Whenever you’re using packing, shipping or product information labels, it’s important that they adhere well to the intended surface and stay put. Good quality labels will never let you down, but it’s essential you choose the right equipment for the job.

When you’re applying labels in the cold, you’ll need to ensure that you’re using the right type of labels. In the same way, your packaging supplies need to stand up to colder. With that in mind, here’s some information I’ve found helpful for choosing the right labels for any task…

Packing and shipping in cold environments

Preparing, packing and shipping goods in cold environments require some forward-thinking and a bit of prep. Before you can consider which labels are the right for the job, you’ll need to determine just how cold the temperature is likely to get. 

Every product, such as Zebra compatible thermal labels and Dymo compatible labels, which you can buy from, has a range of temperatures they can be used at. Known as an application and service temperature, it’s important to understand what these figures mean. 

Firstly, the application and service temperature may not be the same. I’ll take a look at the application temperature first. As the name implies, this gives you a range at which the label can be applied to the intended surface. When you’re sticking your labels on to packages, for example, you’ll need to ensure you stay within this temperature range, or you may see a deterioration in the level of stickiness you get. 

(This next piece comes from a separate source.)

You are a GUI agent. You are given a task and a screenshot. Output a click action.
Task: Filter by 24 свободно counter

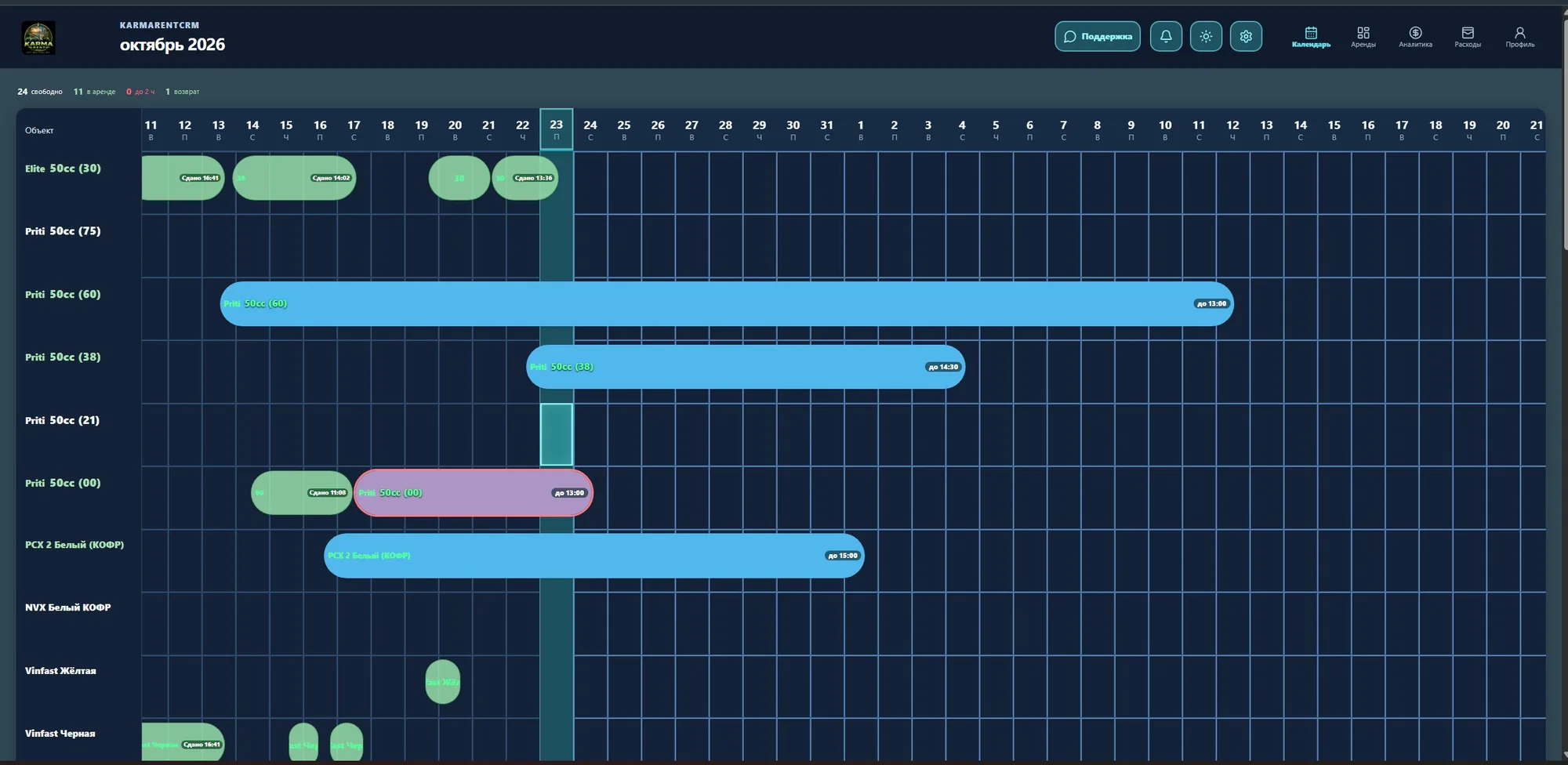coord(40,92)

However, the service temperature may be quite different from the application temperature. The service temperature refers to the temperature at which the labels can be in use. Once they’re fully applied and adhered to the product or packaging, you can rely on your labels to stay put, providing they stay within the service temperature. 

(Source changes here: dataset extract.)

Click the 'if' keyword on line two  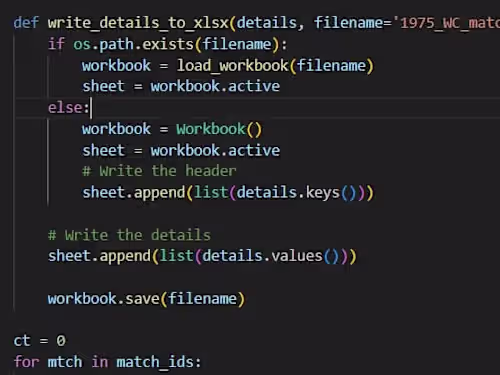56,44
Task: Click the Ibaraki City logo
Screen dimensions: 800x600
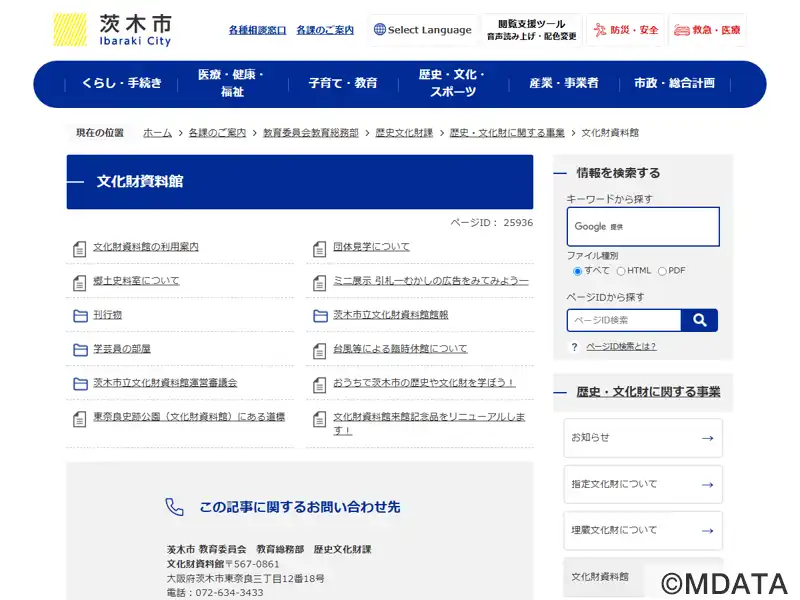Action: point(112,30)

Why are application and service temperatures different?

Service temperatures usually have a wider range than application temperatures. This is because the application process is a little more sensitive. When you’re applying a label to its intended surface, it will adhere most effectively when it is within a certain temperature range (the application temperature). 

Depending on the type of labels you choose, they may adhere straight away, or they may require a few minutes until a strong bond is formed. Once the adhesion process is complete, the strength of the bond means the label can now withstand a wider range of temperatures, hence the variable service temperature. 

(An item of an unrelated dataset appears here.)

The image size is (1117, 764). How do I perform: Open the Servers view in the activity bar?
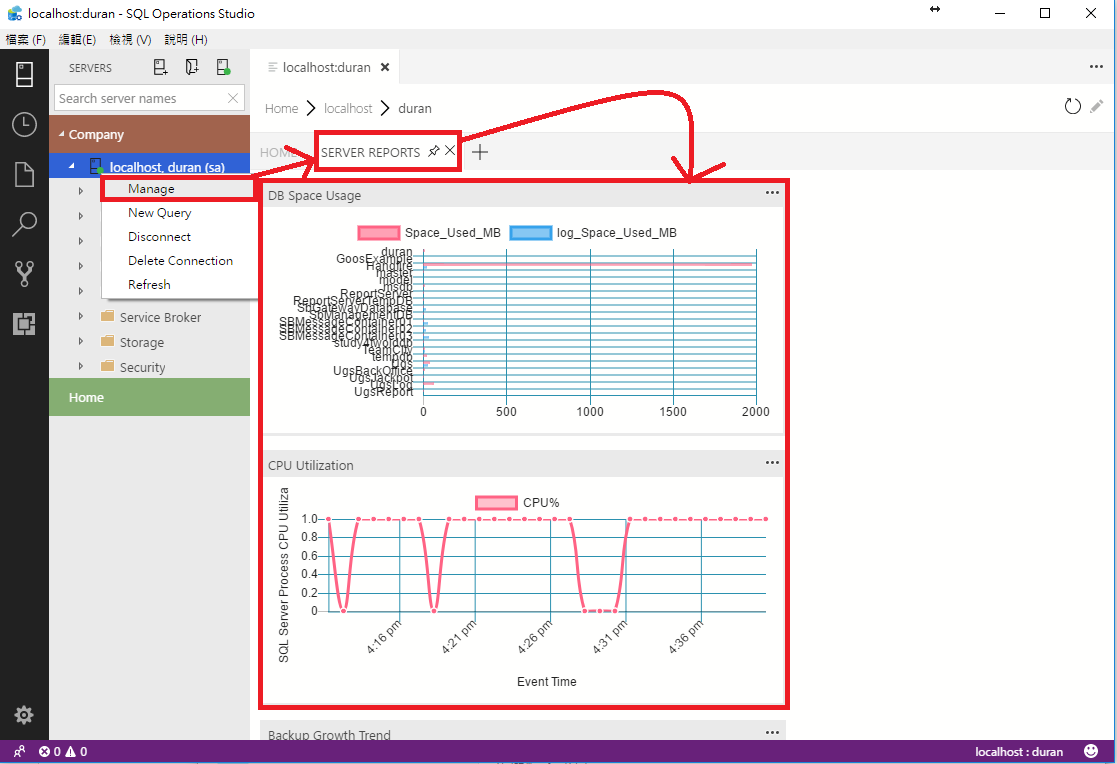pos(24,74)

Specialist low-temperature labels

When you’re sticking product information labels on to items that are stored in a freezer, for example, they may be exposed to temperatures as low as -65°F, for example. This means you’ll need a label and adhesive that can withstand these extremes. Furthermore, cold temperatures can often meet moist and damp and conditions. 

As well as choosing labels which can cope with low temperatures, you’ll also need to choose a product which can withstand water and even frost. 

What is the storage temperature?

Just to make things a little more confusing, there’s a third temperature you’ll need to keep in mind. As well as having an application and service temperature range, labels and packing products will also have a storage temperature range. 

As the name implies, this is the temperature range at which you should store these items prior to use. Although many shipping labels can be used in low temperatures, storing them at these temperatures prior to use could affect their performance. 

By keeping them at a slightly warmer temperature, you can protect the integrity of the product and ensure that it adheres well and stays put when it’s used in a lower temperature. 

People often assume that only specialist producers and manufacturers need to consider low-temperature labeling issues, but this isn’t the case. Warehouses and storage facilities are typically cold environments and you would be surprised how low temperatures can get. 

Taking regular temperature readings throughout your supply chain will help you to establish the temperature range your products or packages will be exposed to. Once you have this information, you can choose from a wide range of high-quality, cost-effective labels to ensure they will stand up to cold temperatures and meet your needs.

Now you know everything there is to know about applying labels in the cold, you should be able to do so more efficiently and effectively. This will make life far easier for you, your employees and your customers and clients.